需要に応じて価格を変動させる「変動料金制」のことです。航空券やホテルの予約では一般的ですが、近年はテーマパークのチケット、鉄道の運賃、さらには飲食店の予約や駐車場の料金にも導入が進んでいます。インバウンドにおいては、需要が集中する桜のシーズンや紅葉シーズン、年末年始などに価格を上げ、閑散期には価格を下げることで、需要の平準化(ピークシフト)を図る目的があります。これにより、事業者は収益を最大化でき、旅行者は時期をずらすことでお得に旅行できるメリットがあります。また、オーバーツーリズム対策としても有効で、混雑時の価格を上げることで来訪者を抑制し、環境負荷を軽減する効果も期待されています。

最新動向 (2024-2025年)

2024年以降、この手法はより細粒度化・リアルタイム化しています。従来は「平日・休日」「シーズン」ごとの設定でしたが、AIの進化により「今の天気」「1時間後の予約状況」「近くでのイベント開催」などを考慮して、数分単位・数時間単位で価格が変わるシステムが登場しています。また、飲食店における「ダイナミックプライシング」の実証実験も進んでおり、早めの時間帯や遅めの時間帯のコース料理を割引くことで、回転率を高めようとする動きがあります。鉄道においても、JRなどが混雑時間帯の運賃を高く、オフピークを安くする変動運賃の本格導入を検討・実施しており、観光客の移動時間の分散に寄与しています。

AI・テクノロジーとの関わり

ダイナミックプライシングはAI技術そのものと言っても過言ではありません。

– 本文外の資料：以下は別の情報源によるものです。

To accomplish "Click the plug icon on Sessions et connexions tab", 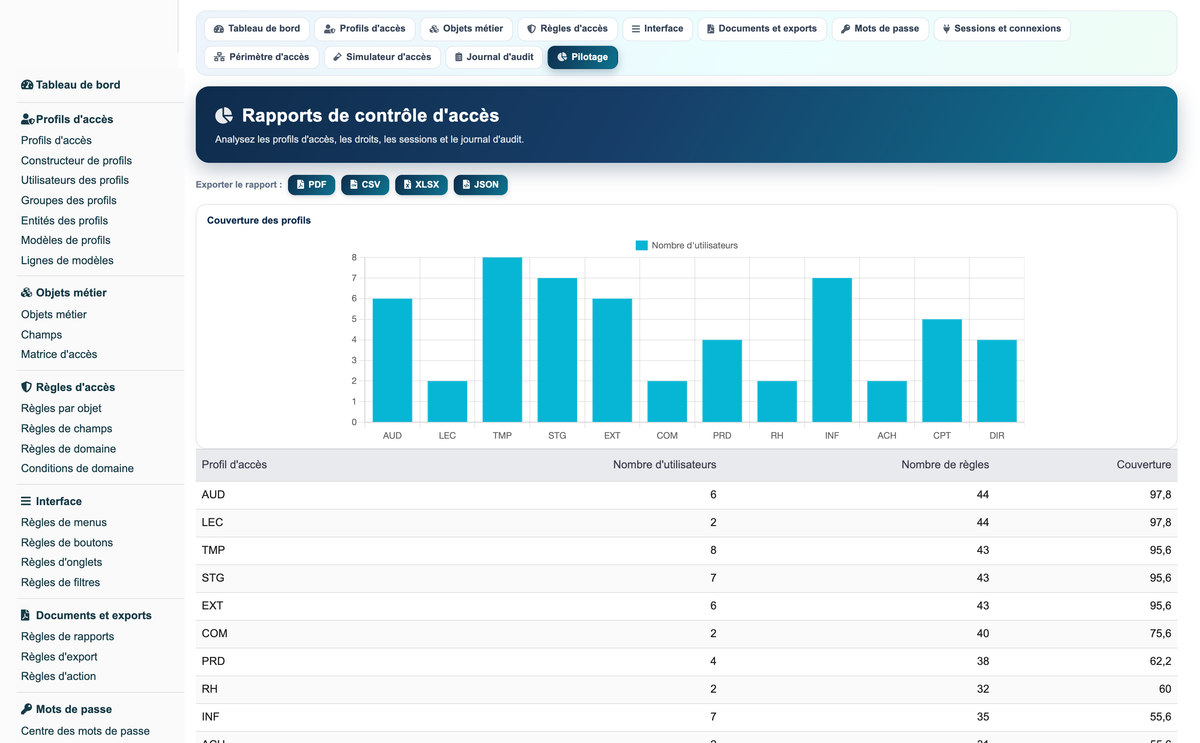I will [946, 29].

人間が経験と勘で価格を決めるのではなく、AIが膨大なデータを分析(競合の価格、過去の販売実績、天気予報、SNSのトレンドなど)し、利益が最大になる「最適価格」を瞬時に算出します。私が開発支援に関わったスキー場のリフト券販売システムでは、AIが積雪状況や天気予報と連動して価格を決定するようにしました。「明日はパウダースノーが期待できる」とAIが判断すると価格が少し上がりますが、それでもスキーヤーは価値を感じて購入します。逆に悪天候予報の時は思い切って価格を下げることで、キャンセルを防止しました。結果、売上は前年比120%を達成しました。AIは人間の心理と市場の動きを冷静に計算し、最適な解を導き出します。

トラブル・失敗事例

価格変動のロジックが消費者に理解されず、「不公平だ」「足元を見られている」という反発を招くことがあります。ある遊園地が導入初日に極端な価格高騰を起こし、SNSで「子供の夢を金で買うのか」と大炎上した事例は教訓です。また、システムのエラーで、台風直撃の日に最高値を提示してしまったという笑えない失敗談もあります。インバウンド客にとっては、予約のタイミングによって価格が倍違うことへの説明不足が、トラブルの原因になります。「なぜこの価格なのか」という透明性の確保と、価格変動の上限・下限(価格キャップ)の適切な設定が、信頼維持には不可欠です。